配属先は本部経理部。特別養護老人ホームなど数十拠点に及ぶ施設の経理を統括する部署だった。働き出してすぐに気づいた。実際の経理業務は試験問題とはまったく違う。生身の人間がそこにいて、現実と思惑が交錯する。ただ数字を計算していればいいという考えが甘かった。胸にあった小さな自信は脆くも崩れ去る。そんなとき上司が救いの手を差し伸べてくれた。「現場に近いところで経験を積んでみないか」。そして、特別養護老人ホームの事務員に人事異動となった。

誰かの役に立てている。その喜びが自分を動かした。

ルーチンの仕事をこなすだけの日々。正直くすぶっていた。2年目のある日、転機がやってくる。「にいがた未来塾」。NSGグループが主催する県内の若者対象のイベントで、著名な企業経営者の講演を聞いた。「どんな仕事も断るな。仕事で自分を成長させればいい」。雷に打たれたようだった。このままじゃダメだ。どこかでそう思っていたのかもしれない。「何か手伝えることないですか?」目を開くと、周りには小さな「お困りごと」が溢れていた。車椅子が壊れた。トイレが詰まった。誰かが困っていると聞けば、すぐ飛んでいった。わからないことは本やネットで調べた。研修にも出かけた。「海野くんに頼んでみたら?」。

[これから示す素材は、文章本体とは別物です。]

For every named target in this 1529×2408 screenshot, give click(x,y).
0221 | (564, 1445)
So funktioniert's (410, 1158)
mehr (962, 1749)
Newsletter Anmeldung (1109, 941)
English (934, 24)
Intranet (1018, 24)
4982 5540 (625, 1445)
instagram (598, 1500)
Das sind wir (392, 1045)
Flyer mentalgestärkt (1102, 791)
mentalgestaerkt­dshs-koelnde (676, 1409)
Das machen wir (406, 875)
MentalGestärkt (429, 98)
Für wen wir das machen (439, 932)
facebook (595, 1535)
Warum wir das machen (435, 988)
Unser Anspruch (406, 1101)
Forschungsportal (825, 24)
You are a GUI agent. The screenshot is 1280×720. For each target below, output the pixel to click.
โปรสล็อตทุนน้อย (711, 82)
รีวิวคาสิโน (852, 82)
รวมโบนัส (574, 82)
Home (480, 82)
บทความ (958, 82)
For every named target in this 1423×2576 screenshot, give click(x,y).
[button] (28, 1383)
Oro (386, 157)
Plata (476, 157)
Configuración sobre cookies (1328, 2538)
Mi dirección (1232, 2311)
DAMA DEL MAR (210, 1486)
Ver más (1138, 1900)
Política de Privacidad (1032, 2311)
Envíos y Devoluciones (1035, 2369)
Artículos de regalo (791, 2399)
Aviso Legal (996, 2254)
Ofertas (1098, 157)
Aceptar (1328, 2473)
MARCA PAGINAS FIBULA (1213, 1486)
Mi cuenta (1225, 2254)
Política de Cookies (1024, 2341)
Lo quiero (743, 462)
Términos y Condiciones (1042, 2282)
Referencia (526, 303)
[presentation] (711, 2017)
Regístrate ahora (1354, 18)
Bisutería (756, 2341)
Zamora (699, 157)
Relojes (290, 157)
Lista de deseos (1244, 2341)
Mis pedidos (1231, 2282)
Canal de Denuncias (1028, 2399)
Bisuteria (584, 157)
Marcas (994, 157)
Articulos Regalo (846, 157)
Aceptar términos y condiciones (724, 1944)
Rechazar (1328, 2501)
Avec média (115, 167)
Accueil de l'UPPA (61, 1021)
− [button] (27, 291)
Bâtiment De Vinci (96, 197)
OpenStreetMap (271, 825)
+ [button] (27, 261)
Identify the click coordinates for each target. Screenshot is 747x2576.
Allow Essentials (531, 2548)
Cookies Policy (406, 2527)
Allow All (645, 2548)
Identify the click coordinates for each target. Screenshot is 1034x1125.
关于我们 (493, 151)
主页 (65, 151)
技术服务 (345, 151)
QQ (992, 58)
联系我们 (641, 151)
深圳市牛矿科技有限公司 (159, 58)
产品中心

いつしか別の施設からも声がかかるようになった。「やりすぎだよ」。心配してくれる人もいたけど、人に感謝されることがうれしかった。くすぶっていた時間を補って余りあるほどの充実感。6年目には元いた本部経理部に戻った。「海野さんがいると本部を身近に感じる」と施設の人たちから喜ばれた。現場を知った今なら、目の前の数字の向こうで何が起きているのかが、手に取るようにわかる。経理ってこんなに面白かったんだ。初めて気づいた。

周りからは抜擢と言われた。経営を支える経理マンになりたい。

2020年4月。10年いた社団福祉法人から株式会社峰村商店に異動が決まった。事業の枠を超えた経理担当者の異動は余り例がない。周囲からは抜擢と言われた。「一般企業の経営に触れることで、経理マンとしてひと回り成長してこい」。それが上司からの激励だった。峰村商店は1905年創業の老舗企業。味噌などの発酵製品を製造する。2013年にNSGグループ傘下となって以降、画期的な新商品を続け様に発表してきた。経理の現場もスピード感がまるで違う。市場の波を受け、日々刻々と変化する数字。商品ごと、顧客ごと、エリアごとに売上を拾い、変化を予測する。自分が何かを見誤れば、経営判断に影響を与えてしまう緊張感。

折しもコロナが中小企業の経営を揺さぶる。シビアな現実。ここで何ができるか。やはり現場に出よう。味噌蔵に立って作業を手伝えば、どこでどんな風にお金が掛かっているかわかる。営業の電話に出れば、顧客との関係性が伝わる。自分のアイデアが商品化され、「経理マンが発案した新商品」と新聞記事にもなった。数字の向こう側にあるリアルを掴み、経営を支えること。きっとそれが自分の役割。今、はっきりと道が見えた。